Phu Quoc factory begins turning sea sand into construction sand

By Dy Tung   July 31, 2019 | 06:36 pm PT
Phu Quoc factory begins turning sea sand into construction sand
A chain to clean and transform sea sand to make it usable for construction projects in Phu Quoc, southern Vietnam. Photo courtesy of Phan Thanh Construction Trading and Transportation JSC.
A factory in Phu Quoc Island in southern Vietnam has begun turning sea sand into construction sand using a technique developed by a Vietnamese engineer.

With a designed capacity of 200 cubic meters per hour, the factory on Vietnam’s biggest island began operations on Wednesday, becoming the first of its kind in Vietnam.

The factory uses a sand cleaning and sifting technique developed by engineer Vo Tan Dung, now owned by Phan Thanh Construction Trading and Transportation Joint Stock Company in the southern city of Can Tho.

The technique uses water pressure to cut the structure of sea sand, removes salt and organic impurities, and then filters it again to get sand that could be used for building projects.

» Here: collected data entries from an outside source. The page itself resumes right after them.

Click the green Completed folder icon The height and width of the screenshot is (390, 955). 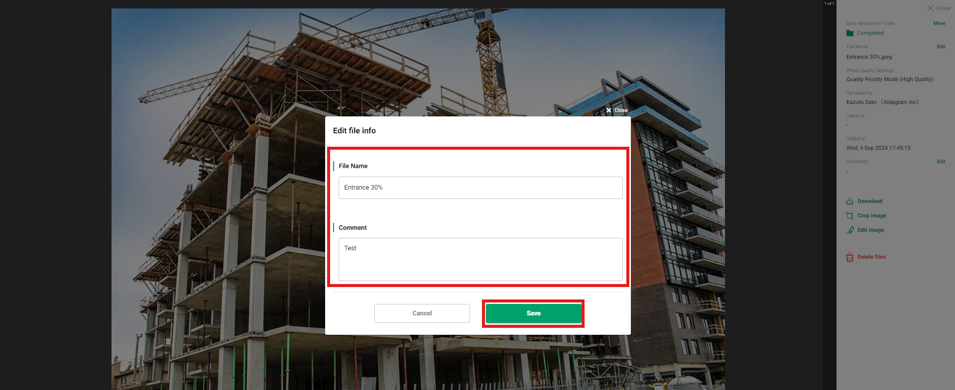pyautogui.click(x=850, y=33)
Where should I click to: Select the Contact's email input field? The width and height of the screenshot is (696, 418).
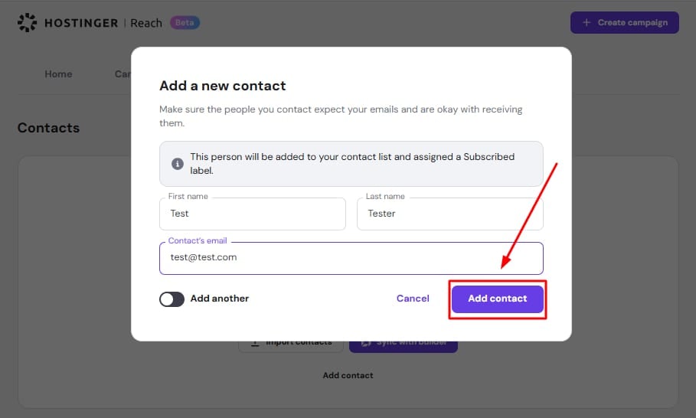pos(351,258)
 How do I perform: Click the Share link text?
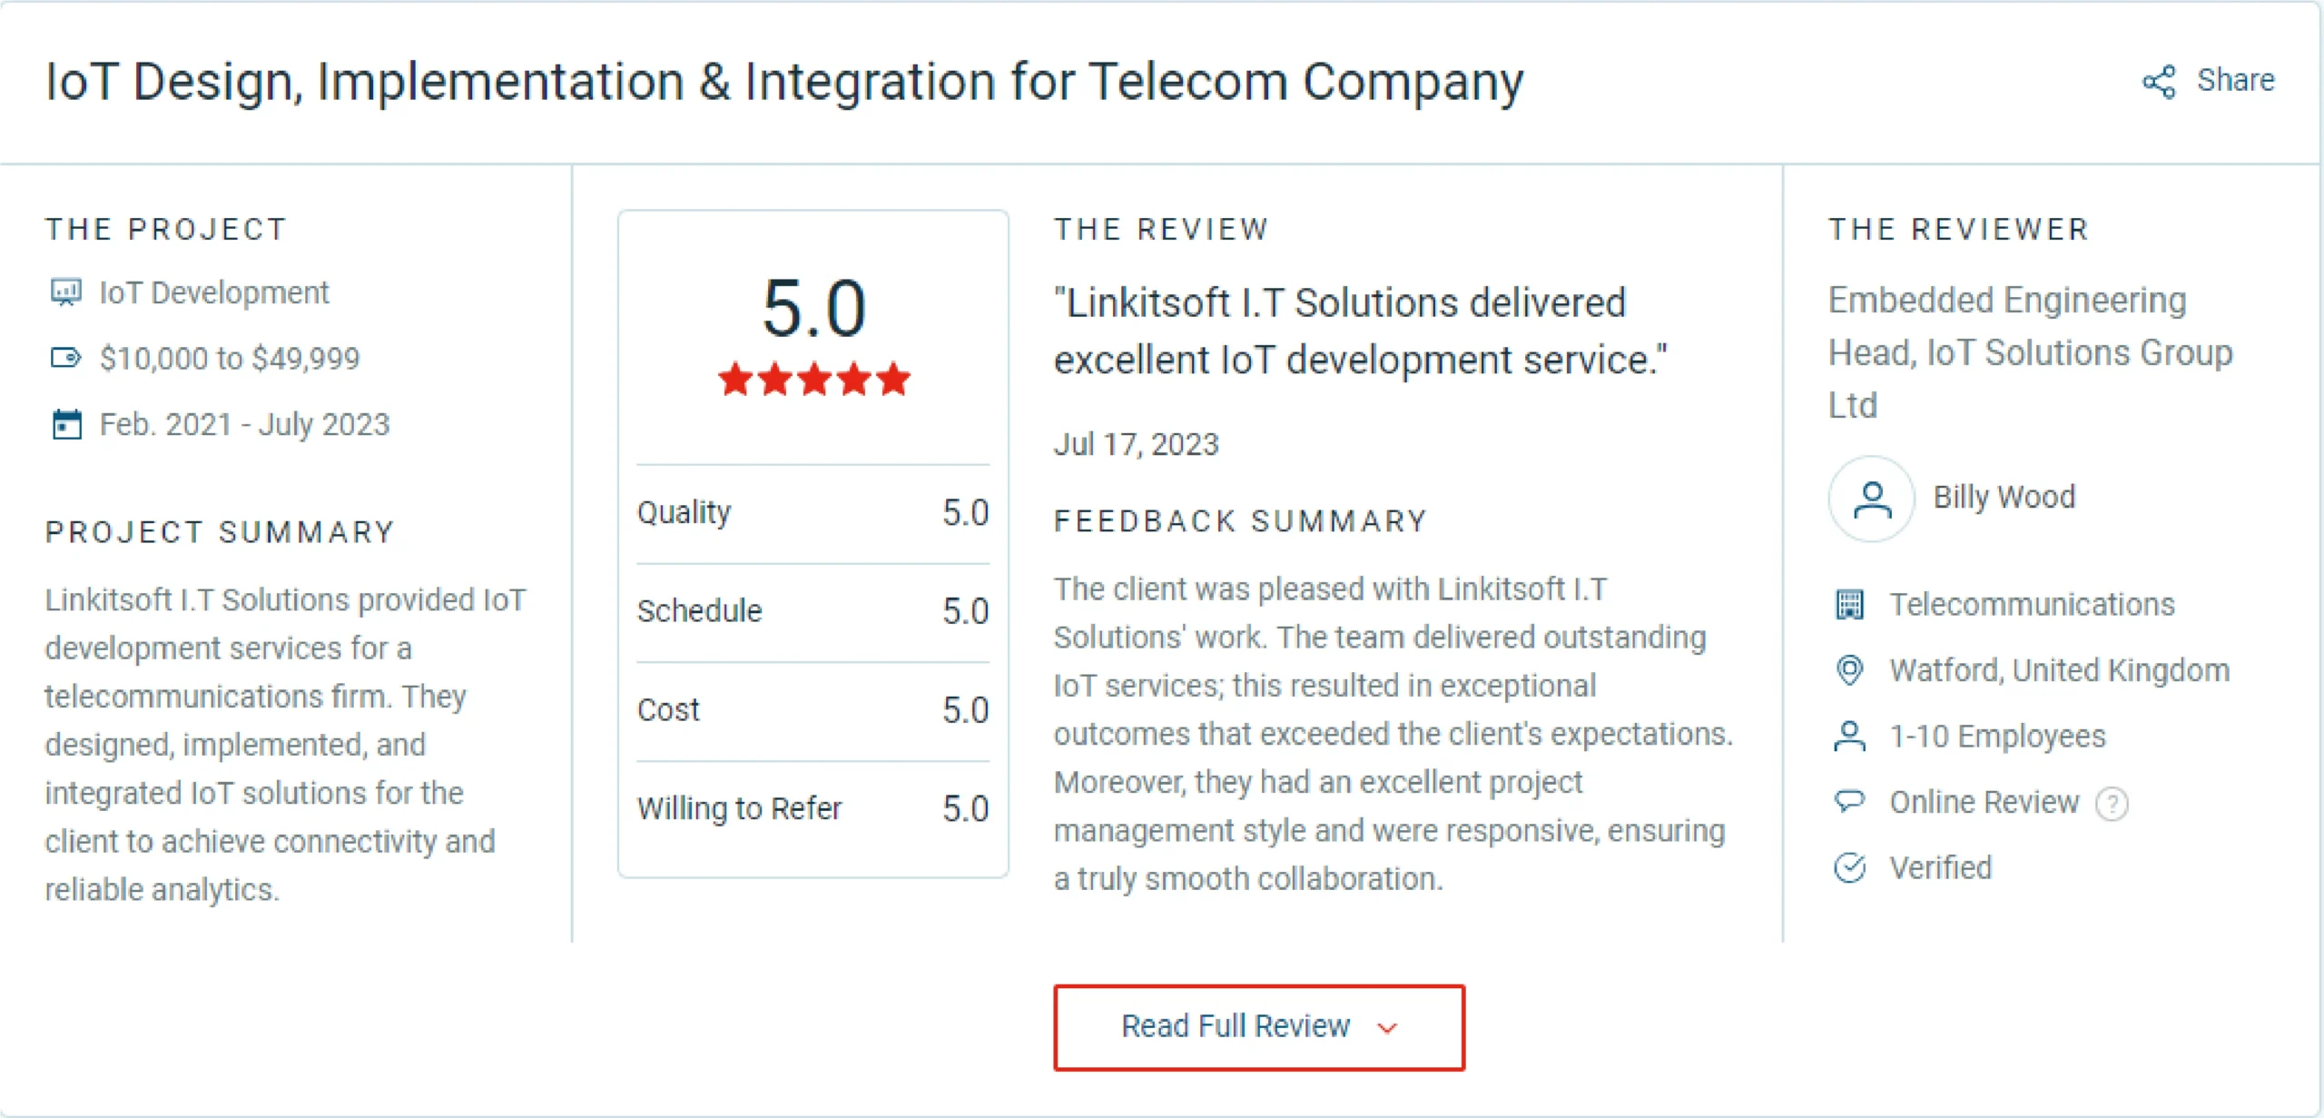tap(2236, 81)
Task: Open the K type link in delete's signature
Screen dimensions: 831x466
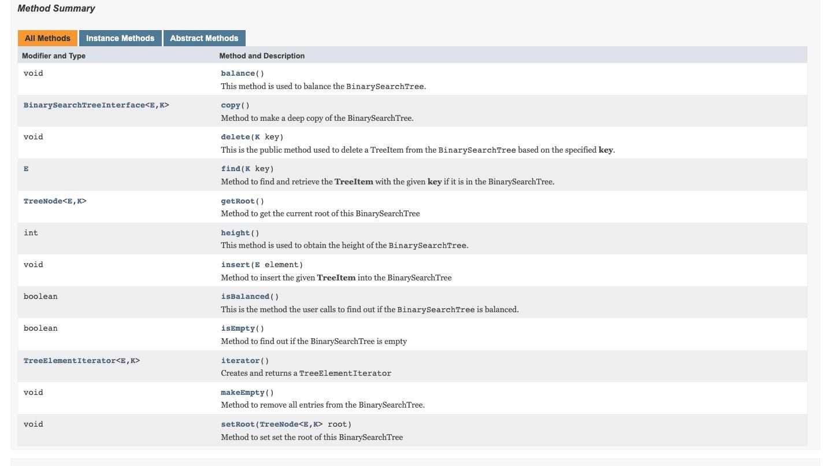Action: click(257, 136)
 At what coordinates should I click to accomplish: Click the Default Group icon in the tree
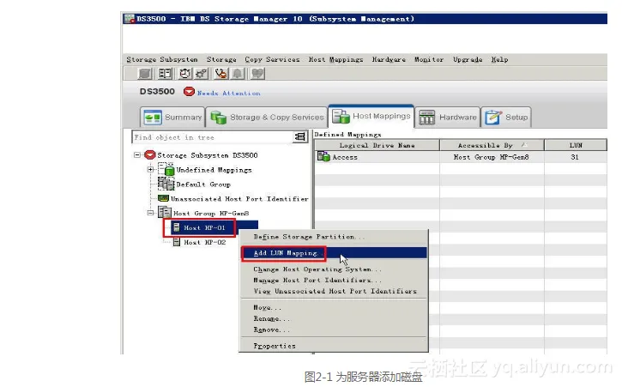[166, 184]
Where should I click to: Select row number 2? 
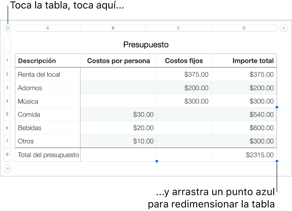click(8, 74)
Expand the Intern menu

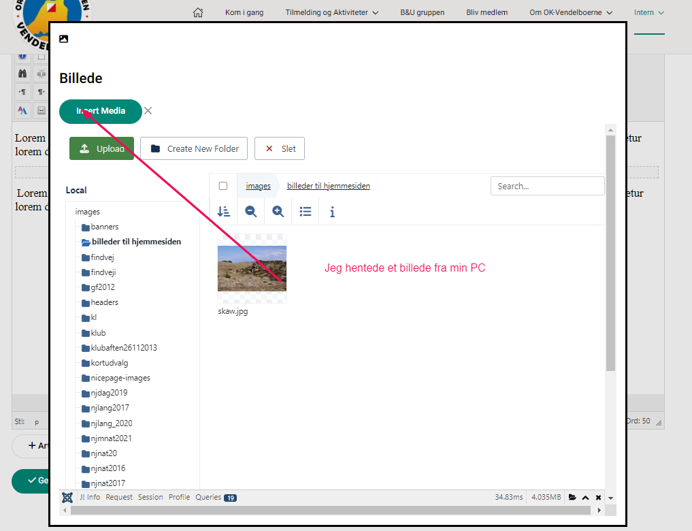click(649, 12)
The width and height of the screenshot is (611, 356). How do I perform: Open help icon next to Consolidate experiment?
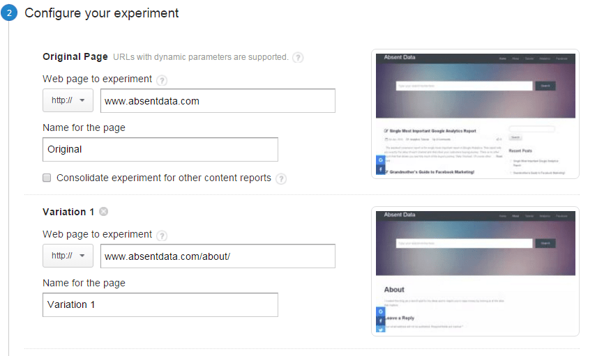(281, 178)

Before this commercial operation began, this technique had won Dung the World Intellectual Property Organization award in 2011.

It was tested by experts from the Vietnam Institute for Building Science and Technology under the Ministry of Construction in March last year in Ba Ria-Vung Tau, a coastal province next to Ho Chi Minh City.

Then earlier this year, it was tested again using the sand collected in Phu Quoc.

The results from both tests showed that in the treated sea sand, the amount of acid-soluble chloride content, dust, clay, organic impurities and mud dropped significantly, making it suitable for construction projects.

Dung said he hopes the sand cleaning technique will contribute to cooling down the construction sand fever that has been raging across Vietnam, leading to illegal sand mining in rivers and coastal areas.

Illegal sand mining has caused severe land erosion, collapsed and washed houses, and continues to threaten the livelihoods of people who depend on the water bodies.

Global demand for sand and gravel, used extensively in construction, is about 50 billion tons or an average of 18 kg (40 lb) per person per day, according to a report published by the U.N. Environment Program (UNEP) in May this year.

Extraction in rivers and beaches has increased pollution and flooding, lowered groundwater levels, hurt marine life, and exacerbated the occurrence and severity of landslides and drought, it said.

"We are spending our sand 'budget' faster than we can produce it responsibly," Joyce Msuya, UNEP's acting executive director, was quoted as saying in the report.

Current legal frameworks are not sufficient, and "sand mafias" comprising builders, businessmen and dealers in countries such as Cambodia, Vietnam, India, Kenya and Sierra Leone regularly flout existing laws, the UNEP report said.